* **Quoted passage**
This is a complicated question, not least because the “good guys” and “bad guys” aren’t always easy to identify, but also because military service often is involuntary and we recognize it’s unfair to punish people for things over which they have no choice.

But even this gets sticky. After World War II, many German war criminals resorted to the defense of “orders are orders,” drawing upon the widely accepted dictum that soldiers must follow their orders without questioning them.

But must they? Following the My Lai revelations, U.S. military codes were revised to require American soldiers to refuse to obey “unlawful” orders. But what is an unlawful order, and who decides whether it is? Many military experts have questioned whether an ordinary soldier in the field, who’s had the sanctity of military hierarchy instilled him, should be expected to make such judgments on his own. Far more likely, he’ll simply do what he’s told by his superiors.

Who decides what is a “just” war, or a war crime? The old saw goes that winners write history, but that won’t strike most people as satisfactory. The Nazis weren’t bad guys just because they lost. It is universally accepted among civilized peoples that their behavior was evil. Likewise, the American South’s bloody rebellion to preserve slavery has few defenders today.

* **What you have to do**
Reproduce the passage on military orders and war crimes in full, word for word. The material has no connection to the passage on military orders and war crimes.

* **Data for analysis**
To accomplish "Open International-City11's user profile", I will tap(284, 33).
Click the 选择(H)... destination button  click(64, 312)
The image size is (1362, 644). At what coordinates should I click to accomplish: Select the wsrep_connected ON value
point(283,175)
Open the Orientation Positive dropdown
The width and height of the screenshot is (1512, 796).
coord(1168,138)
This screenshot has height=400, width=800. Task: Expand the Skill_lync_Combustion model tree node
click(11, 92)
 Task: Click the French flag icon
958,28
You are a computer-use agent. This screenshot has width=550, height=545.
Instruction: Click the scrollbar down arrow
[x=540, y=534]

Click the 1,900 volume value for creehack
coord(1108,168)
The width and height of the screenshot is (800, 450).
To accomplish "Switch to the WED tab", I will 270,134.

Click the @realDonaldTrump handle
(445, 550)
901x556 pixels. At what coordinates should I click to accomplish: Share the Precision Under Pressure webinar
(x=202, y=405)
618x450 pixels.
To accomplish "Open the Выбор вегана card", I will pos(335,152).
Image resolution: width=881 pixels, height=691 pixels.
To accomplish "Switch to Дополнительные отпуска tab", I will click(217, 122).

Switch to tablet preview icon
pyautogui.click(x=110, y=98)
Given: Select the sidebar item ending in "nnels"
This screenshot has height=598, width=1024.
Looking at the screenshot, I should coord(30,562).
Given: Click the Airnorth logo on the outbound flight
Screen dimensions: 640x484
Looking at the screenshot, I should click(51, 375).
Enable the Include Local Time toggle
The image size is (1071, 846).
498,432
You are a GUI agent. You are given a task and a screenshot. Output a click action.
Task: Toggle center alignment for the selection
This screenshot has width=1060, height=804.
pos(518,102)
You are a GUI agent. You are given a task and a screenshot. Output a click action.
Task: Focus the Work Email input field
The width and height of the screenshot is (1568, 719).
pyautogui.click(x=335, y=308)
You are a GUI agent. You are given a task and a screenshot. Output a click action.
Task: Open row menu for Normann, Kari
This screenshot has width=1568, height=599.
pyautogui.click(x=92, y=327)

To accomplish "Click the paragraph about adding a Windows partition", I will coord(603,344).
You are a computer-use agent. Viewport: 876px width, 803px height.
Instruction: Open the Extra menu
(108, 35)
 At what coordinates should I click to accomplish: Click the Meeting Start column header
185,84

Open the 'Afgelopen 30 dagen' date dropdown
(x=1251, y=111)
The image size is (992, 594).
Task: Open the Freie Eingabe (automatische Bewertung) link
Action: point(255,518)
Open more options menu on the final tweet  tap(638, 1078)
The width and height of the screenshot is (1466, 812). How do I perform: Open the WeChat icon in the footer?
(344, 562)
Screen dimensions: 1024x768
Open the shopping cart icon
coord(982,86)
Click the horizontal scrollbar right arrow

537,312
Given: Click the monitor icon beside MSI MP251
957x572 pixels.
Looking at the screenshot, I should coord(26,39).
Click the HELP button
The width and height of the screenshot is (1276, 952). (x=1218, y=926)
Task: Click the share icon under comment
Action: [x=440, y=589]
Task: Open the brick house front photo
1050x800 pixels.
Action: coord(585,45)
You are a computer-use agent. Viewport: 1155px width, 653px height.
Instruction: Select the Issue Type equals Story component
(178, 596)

* **Expected answer**
This is a complicated question, not least because the “good guys” and “bad guys” aren’t always easy to identify, but also because military service often is involuntary and we recognize it’s unfair to punish people for things over which they have no choice.

But even this gets sticky. After World War II, many German war criminals resorted to the defense of “orders are orders,” drawing upon the widely accepted dictum that soldiers must follow their orders without questioning them.

But must they? Following the My Lai revelations, U.S. military codes were revised to require American soldiers to refuse to obey “unlawful” orders. But what is an unlawful order, and who decides whether it is? Many military experts have questioned whether an ordinary soldier in the field, who’s had the sanctity of military hierarchy instilled him, should be expected to make such judgments on his own. Far more likely, he’ll simply do what he’s told by his superiors.

Who decides what is a “just” war, or a war crime? The old saw goes that winners write history, but that won’t strike most people as satisfactory. The Nazis weren’t bad guys just because they lost. It is universally accepted among civilized peoples that their behavior was evil. Likewise, the American South’s bloody rebellion to preserve slavery has few defenders today.